Task: Which lines of the data contain the string "horizontal"? Copy every one of them.

Extracted entries:
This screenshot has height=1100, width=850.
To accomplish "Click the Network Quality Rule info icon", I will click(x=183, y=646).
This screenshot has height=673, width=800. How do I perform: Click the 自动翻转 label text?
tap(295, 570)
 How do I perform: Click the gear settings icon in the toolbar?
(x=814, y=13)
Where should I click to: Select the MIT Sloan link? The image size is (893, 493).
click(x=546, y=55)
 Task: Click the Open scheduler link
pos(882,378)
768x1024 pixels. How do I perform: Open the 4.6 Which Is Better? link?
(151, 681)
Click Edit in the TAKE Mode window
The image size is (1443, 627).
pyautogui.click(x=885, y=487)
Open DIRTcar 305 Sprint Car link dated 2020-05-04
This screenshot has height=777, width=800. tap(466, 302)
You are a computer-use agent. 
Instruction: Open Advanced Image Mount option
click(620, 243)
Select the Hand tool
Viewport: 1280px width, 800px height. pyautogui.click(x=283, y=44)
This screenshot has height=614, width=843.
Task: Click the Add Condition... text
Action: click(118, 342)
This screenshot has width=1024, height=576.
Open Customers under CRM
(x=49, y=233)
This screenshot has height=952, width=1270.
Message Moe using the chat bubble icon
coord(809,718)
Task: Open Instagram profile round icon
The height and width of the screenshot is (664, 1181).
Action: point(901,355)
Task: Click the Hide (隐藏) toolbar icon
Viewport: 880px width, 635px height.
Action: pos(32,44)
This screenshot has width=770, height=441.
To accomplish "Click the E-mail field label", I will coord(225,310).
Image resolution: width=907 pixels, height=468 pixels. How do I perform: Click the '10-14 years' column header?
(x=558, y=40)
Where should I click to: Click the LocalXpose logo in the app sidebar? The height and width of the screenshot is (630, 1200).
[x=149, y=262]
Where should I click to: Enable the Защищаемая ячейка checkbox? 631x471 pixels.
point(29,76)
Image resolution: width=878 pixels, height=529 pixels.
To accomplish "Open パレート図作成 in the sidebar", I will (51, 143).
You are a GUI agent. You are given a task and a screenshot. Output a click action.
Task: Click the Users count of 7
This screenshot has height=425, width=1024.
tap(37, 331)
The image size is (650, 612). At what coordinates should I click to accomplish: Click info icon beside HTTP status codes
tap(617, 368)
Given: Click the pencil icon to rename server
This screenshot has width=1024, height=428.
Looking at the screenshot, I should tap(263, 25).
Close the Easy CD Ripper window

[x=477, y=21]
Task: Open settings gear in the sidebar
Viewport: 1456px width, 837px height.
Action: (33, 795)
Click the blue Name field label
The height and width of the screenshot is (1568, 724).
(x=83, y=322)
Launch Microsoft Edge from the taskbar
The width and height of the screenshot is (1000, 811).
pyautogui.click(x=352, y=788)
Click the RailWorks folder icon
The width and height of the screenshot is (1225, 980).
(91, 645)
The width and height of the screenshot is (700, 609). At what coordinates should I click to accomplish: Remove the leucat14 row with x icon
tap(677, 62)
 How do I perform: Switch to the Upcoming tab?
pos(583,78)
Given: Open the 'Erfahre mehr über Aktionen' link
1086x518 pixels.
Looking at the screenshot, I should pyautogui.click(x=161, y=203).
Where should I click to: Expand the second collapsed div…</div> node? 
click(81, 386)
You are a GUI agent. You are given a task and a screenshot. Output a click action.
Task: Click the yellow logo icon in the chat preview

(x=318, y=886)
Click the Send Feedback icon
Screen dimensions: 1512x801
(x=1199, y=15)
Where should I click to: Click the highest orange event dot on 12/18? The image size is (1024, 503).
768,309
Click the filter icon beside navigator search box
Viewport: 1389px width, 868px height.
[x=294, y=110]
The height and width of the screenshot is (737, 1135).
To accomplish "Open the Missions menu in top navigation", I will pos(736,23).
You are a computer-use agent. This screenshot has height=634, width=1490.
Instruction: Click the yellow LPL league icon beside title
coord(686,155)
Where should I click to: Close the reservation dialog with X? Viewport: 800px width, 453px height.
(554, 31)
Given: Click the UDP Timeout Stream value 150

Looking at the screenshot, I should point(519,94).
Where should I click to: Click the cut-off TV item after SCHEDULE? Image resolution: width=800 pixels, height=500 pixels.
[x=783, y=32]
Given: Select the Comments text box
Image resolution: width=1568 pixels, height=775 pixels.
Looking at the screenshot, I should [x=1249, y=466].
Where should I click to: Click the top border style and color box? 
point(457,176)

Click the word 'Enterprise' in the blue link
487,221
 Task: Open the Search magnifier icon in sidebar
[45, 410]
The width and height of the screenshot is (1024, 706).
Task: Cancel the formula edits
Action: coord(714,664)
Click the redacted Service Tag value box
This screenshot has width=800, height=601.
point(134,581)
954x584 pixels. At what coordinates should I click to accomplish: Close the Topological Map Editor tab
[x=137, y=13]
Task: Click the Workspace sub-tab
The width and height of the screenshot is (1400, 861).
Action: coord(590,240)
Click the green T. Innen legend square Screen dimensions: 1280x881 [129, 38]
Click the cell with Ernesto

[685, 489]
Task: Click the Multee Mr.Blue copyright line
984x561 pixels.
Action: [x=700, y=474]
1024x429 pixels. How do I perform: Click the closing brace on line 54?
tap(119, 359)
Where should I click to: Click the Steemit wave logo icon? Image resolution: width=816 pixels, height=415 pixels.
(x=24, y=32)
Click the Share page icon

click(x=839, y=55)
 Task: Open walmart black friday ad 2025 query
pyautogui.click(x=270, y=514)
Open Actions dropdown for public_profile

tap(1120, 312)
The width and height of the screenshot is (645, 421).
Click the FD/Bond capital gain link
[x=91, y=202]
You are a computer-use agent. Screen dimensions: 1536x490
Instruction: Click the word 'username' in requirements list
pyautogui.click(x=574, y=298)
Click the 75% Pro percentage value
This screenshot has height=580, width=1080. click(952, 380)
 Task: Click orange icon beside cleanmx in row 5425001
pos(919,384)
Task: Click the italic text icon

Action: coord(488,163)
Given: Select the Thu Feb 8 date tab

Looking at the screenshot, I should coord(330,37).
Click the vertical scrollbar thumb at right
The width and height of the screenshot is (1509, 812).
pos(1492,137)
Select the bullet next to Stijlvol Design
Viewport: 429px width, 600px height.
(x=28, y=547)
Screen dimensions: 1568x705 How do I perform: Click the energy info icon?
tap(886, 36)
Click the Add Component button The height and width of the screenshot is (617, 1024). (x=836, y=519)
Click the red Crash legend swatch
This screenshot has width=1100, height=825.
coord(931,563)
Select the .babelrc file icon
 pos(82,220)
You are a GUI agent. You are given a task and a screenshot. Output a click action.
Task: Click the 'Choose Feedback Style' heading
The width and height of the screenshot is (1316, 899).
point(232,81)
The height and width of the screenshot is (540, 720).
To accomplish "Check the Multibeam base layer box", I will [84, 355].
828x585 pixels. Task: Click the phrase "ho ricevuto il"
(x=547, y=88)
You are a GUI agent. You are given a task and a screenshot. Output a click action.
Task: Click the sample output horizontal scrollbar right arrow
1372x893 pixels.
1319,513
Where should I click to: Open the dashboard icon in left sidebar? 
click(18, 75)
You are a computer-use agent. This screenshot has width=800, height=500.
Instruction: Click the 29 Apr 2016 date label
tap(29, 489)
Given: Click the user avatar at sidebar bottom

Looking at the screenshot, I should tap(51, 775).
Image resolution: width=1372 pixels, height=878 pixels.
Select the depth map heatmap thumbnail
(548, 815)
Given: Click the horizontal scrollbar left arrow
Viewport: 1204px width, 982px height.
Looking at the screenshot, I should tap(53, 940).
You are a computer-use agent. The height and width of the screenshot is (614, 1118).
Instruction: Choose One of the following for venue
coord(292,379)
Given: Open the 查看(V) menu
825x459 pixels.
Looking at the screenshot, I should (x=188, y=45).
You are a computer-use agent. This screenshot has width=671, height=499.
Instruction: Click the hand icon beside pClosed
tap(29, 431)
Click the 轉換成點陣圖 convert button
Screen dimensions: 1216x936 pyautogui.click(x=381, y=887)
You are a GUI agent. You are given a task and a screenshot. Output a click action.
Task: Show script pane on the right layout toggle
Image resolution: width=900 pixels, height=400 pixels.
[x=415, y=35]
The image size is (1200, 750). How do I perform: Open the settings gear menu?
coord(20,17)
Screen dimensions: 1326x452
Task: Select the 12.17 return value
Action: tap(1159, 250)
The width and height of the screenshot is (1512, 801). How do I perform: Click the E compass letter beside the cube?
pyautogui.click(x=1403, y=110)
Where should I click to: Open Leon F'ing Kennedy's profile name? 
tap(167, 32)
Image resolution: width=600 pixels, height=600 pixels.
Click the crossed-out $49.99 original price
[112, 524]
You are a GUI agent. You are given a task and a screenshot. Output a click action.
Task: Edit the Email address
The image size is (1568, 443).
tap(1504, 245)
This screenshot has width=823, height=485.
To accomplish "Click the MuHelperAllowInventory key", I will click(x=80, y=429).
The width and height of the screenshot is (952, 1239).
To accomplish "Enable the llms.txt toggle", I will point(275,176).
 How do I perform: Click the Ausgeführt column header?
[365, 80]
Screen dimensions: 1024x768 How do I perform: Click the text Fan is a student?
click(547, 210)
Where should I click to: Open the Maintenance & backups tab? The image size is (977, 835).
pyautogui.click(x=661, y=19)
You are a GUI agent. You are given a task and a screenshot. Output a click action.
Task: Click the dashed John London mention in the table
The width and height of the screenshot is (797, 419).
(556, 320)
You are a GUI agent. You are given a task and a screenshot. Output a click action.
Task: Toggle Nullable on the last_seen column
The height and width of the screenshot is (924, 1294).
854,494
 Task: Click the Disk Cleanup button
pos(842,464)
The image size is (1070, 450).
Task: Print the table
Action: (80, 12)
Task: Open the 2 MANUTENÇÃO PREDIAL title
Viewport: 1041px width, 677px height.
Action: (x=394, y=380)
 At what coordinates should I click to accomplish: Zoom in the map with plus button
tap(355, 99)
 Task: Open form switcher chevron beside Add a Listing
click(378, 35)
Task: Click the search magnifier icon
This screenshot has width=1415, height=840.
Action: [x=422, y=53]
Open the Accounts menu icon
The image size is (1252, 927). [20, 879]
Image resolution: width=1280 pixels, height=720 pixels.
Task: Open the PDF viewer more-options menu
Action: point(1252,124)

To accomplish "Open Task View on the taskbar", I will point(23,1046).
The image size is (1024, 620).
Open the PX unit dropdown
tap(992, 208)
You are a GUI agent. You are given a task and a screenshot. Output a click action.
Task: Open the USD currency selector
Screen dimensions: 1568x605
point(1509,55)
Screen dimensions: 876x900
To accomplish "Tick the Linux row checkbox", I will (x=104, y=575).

Answer section:
Task: Click the sample output horizontal scrollbar right arrow
Given: Click the horizontal scrollbar left arrow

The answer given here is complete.